- _CONSIGNE A_
Pouvez-vous restituer à l'identique le passage du texte sur la période d'essai qui commence par « La rupture de l’essai » et se poursuit jusqu'à « également un formalisme ? » ?
- _CONSIGNE B_
D'après le texte sur la période d'essai, pourquoi l'employeur n'a-t-il pas besoin de se justifier lorsqu'il rompt l'essai ? Répondez en une à trois phrases.

- _TEXTE FOURNI_
* * * * *

La rupture de l’essai n’a pas à être motivée, l’employeur n’a donc pas besoin de se justifier. En revanche, l’article L.1221-25 du code du travail impose de respecter un délai de prévenance variable selon le temps de présence du salarié dans l’entreprise.

Toutefois, à une époque où la prudence est de règle au point que tout écrit doit être conservé, la rupture de la période d’essai nécessite -t- elle également un formalisme ?

Dans un jugement rendu le 24 novembre 2011, le Conseil de Prud’hommes de Rouen répond par la négative.
Les faits de l’espèce sont les suivants : un salarié est embauché en qualité de manager le 05 janvier 2011. Son contrat de travail comporte une période d’essai de 3 mois, jusqu’au 04 avril 2011.
Les mois passent, jusqu’au jour où l’employeur annonce la rupture de la période d’essai.

* * * * *

- _DONNÉES AFFICHÉES_
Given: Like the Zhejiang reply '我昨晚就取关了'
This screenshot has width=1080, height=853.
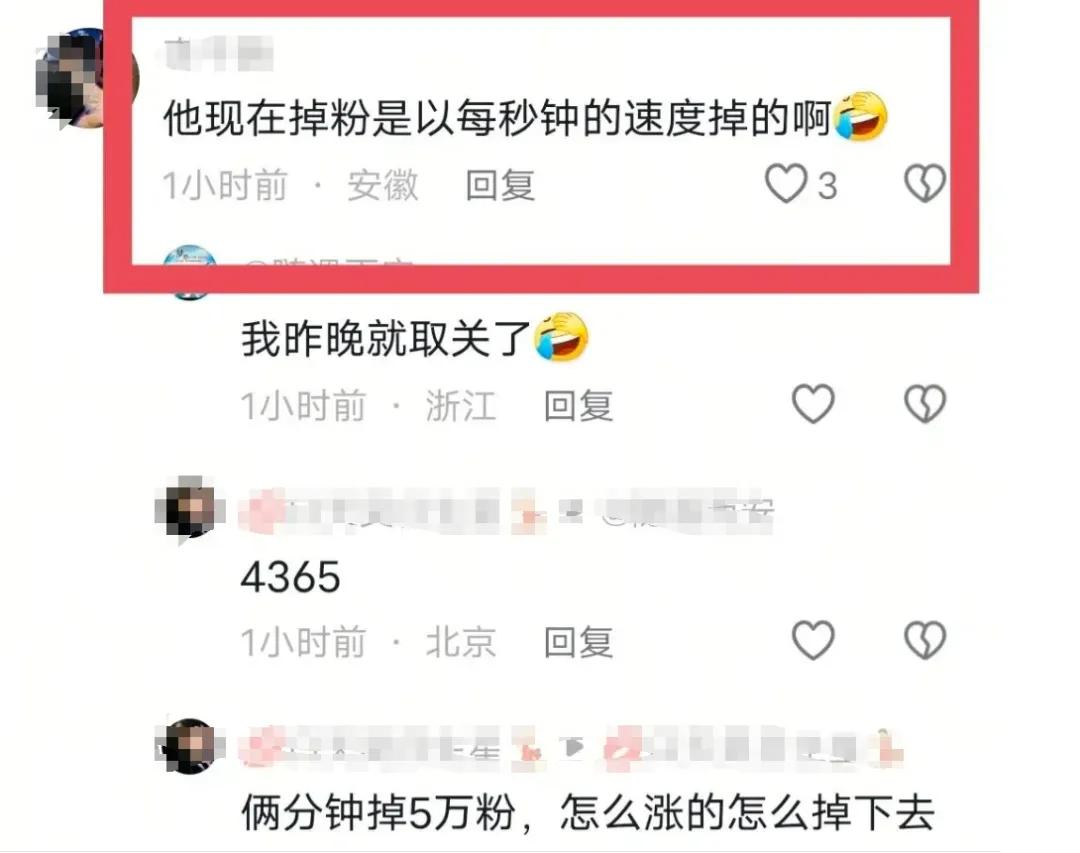Looking at the screenshot, I should 813,404.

* * * * *

- _RÉPONSE A_
La rupture de l’essai n’a pas à être motivée, l’employeur n’a donc pas besoin de se justifier. En revanche, l’article L.1221-25 du code du travail impose de respecter un délai de prévenance variable selon le temps de présence du salarié dans l’entreprise.

Toutefois, à une époque où la prudence est de règle au point que tout écrit doit être conservé, la rupture de la période d’essai nécessite -t- elle également un formalisme ?

- _RÉPONSE B_
L'employeur n'a pas besoin de se justifier parce que la rupture de l'essai n'a pas à être motivée.